# [Your tasks]
a) In the passage about Collins, what price was paid for the yearling Seattle Dancer in 1985?
b) State whether each statement below agrees with the passage about Collins, answering yes or no and quoting the deciding words from the passage. (i) Collins bid for Seattle Dancer on behalf of a partnership that included Robert Sangster. (ii) Collins counted the Seattle Dancer purchase among his favorite moments. (iii) The $50,000 horse bought for the Mexican client became a champion in Mexico.
c) Continue the passage about Collins from its final sentence.

# [Page]
Collins, who was 56, is most famous for a purchase he made while only in his 30's. In 1985, he bid on behalf of a partnership including Robert Sangster, John Magnier, and Vincent O'Brien to acquire the yearling Seattle Dancer for a world-record $13.1 million. But that moment was not among his favorites, his friends and acquaintances say. Indeed, he once told Racing Post bloodstock writer Rachel Pagones that he felt "embarrassed" signing the ticket for such an eye-popping price.

Collins was better known among his colleagues for far less flashy purchases that did well for clients who had limited budgets, and, by all accounts, those achievements were the ones he remembered most fondly.

Jimmy George, once a writer for England's Pacemaker magazine and now marketing chief at the Tattersalls auction house, recalled Collins telling him that his favorite job was fulfilling a highly specific order for 41 inexpensive yearlings for a Mexican client.

"Thirty of the horses had to average $5,000, nine had to average $10,000, and he was allowed to buy one for $50,000, and that one had to be a filly with a decent pedigree," George said. "I remember him saying his math wasn't quite up to all that! All of the horses were bought at the back end of the Keeneland September sale, so he would dash around the barns looking at yearlings, to the ring to bid, and then have to stop and do his addition and division to figure up the averages. He said it was the most fun he ever had at a sale. And the best part was that the 50-grander turned out to be a champion in Mexico."

# [Given material]
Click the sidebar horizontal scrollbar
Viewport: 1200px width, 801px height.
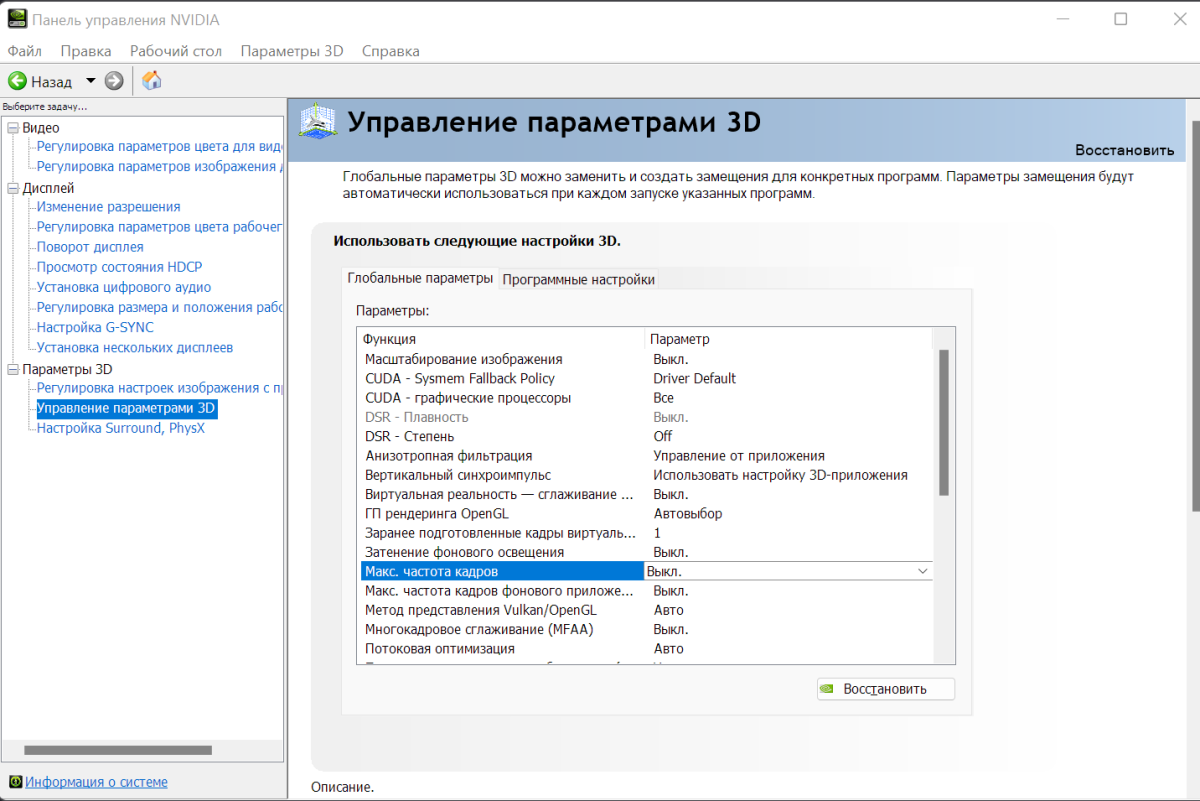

# [Answers for the tasks]
a) A world-record $13.1 million.

b)
(i) Yes: "he bid on behalf of a partnership including Robert Sangster, John Magnier, and Vincent O'Brien to acquire the yearling Seattle Dancer"
(ii) No: "that moment was not among his favorites"
(iii) Yes: "the 50-grander turned out to be a champion in Mexico"

c)
The flashiest thing about Collins was his sale-ground attire. Collins, whose face bore a perpetual expression of wry amusement, had a penchant for multi-colored striped shirts, which he sometimes paired alarmingly with red trousers or, as George put it, "those terrible shorts."

The mode of dress made him stand out, but he stood out even more for his immense work ethic.

"Any time we had a new runner at the sales, someone new to the business, we would always point out the man in the multi-colored shirt and say, 'No one, living or dead, has ever worked harder or looked at more horses than that man,' " said Lincoln Collins, a Lexington-based bloodstock agent who is not related to Joss Collins. "I wrote to him recently and reminded him of my favorite of his sales. It was a Keeneland September sale when he bought the first horse through the ring and, two weeks later, he bought the last horse through the ring. That really sums it up. He loved buying horses, and a sale wasn't a sale without Joss Collins."

"He probably was happiest on the last day at Keeneland September, when everyone else would be on their knees gasping for breath," said George. "He was everything that was good about the game."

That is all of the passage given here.